Nur die Busfahrer streikten, sonst lief alles mehr oder weniger rund.
Der Wechsel soll Samoa an andere Südpazifische Inseln angleichen. Um zu verhindern, dass im Berufsverkeht ein Chaos entsteht, hat die Regierung kurzerhand zwei Feiertage verhängt. Trotzdem stürzten sich heute Morgen überdurchschnittlich viele Samoaner in den Verkehr um das historische Ereignis auf der Strasse zu erleben.
Trotzdem sind im Südsee-Staat sind die ersten Stunden nach der Umstellung von Rechts- auf Linksverkehr ohne grössere Blechschäden verlaufen.

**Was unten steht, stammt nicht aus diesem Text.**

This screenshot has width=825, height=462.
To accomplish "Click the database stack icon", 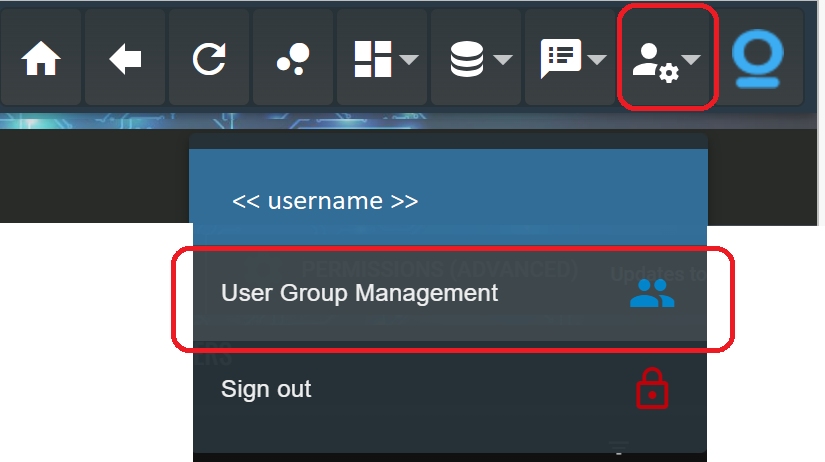I will tap(466, 60).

In der ehemaligen deutschen Kolonie fährt die Mehrheit aus den USA und Europa importierte Autos mit dem Steuer auf der linken Seite wie in der Schweiz. Die Umstellung soll billigere Autoimporte aus Australien und Neuseeland ermöglichen, wo ebenfalls links gefahren wird.

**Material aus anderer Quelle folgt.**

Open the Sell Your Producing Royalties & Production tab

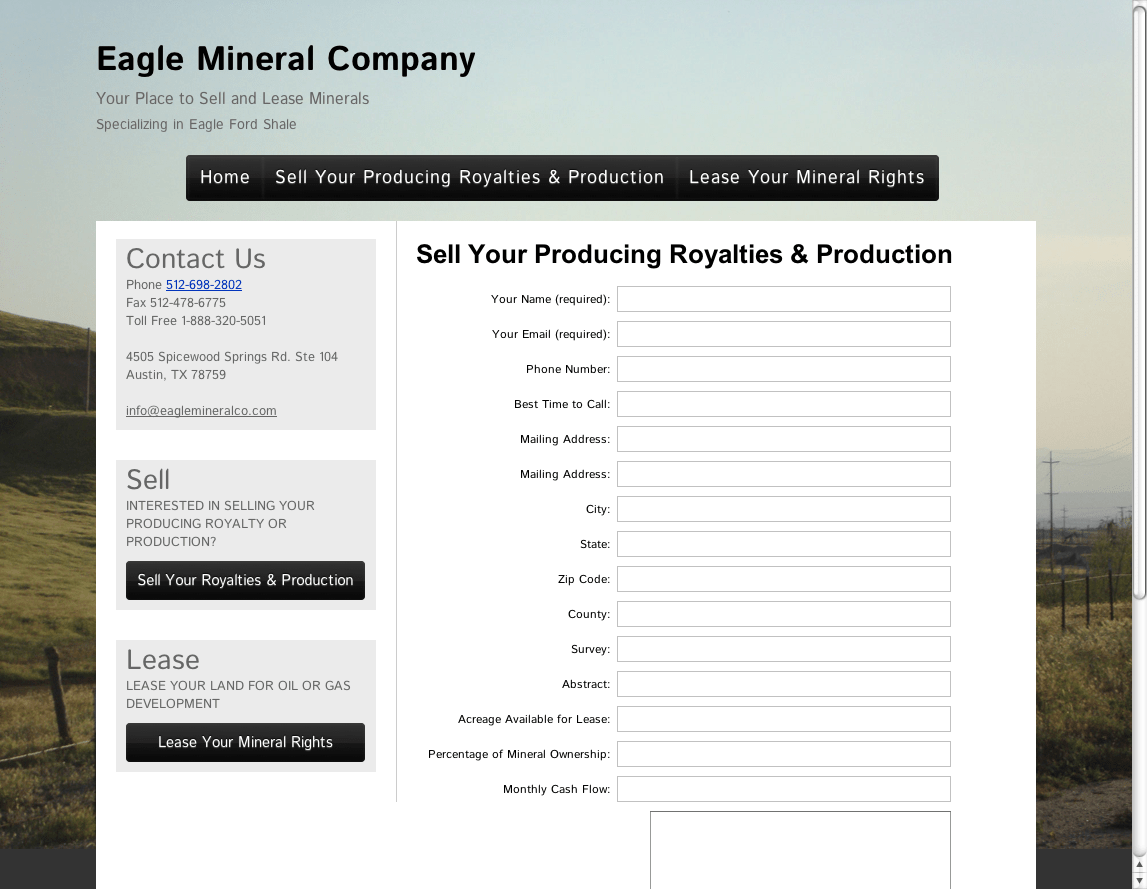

Als um sechs Uhr morgens auf dem gesamten Inselstaat die Sirenen und Kirchenglocken die Verkehrsänderung anzeigten, richtete Regierungschef Tuilaepa Sailele via Radio das Wort an die 180'000 Einwohner: «Nur wer über 21 ist, sollte fahren, und setzt euch nicht ans Steuer, wenn ihr müde seid, getrunken habt oder mit eurer Frau gestritten habt», wies er seine Landsleute an.
Der Politiker ging selbst auf Nummer sicher: Er wagte sich zwar wie versprochen auf die Strasse, liess sich aber von einem Chauffeur über die Hauptinsel Upolu kutschieren.
In der Hauptstadt Apia herrschte Party-Stimmung, berichtete der Lokalsender - obwohl sich eigentlich zwei Drittel der Einwohner gegen die Änderung ausgesprochen hatten.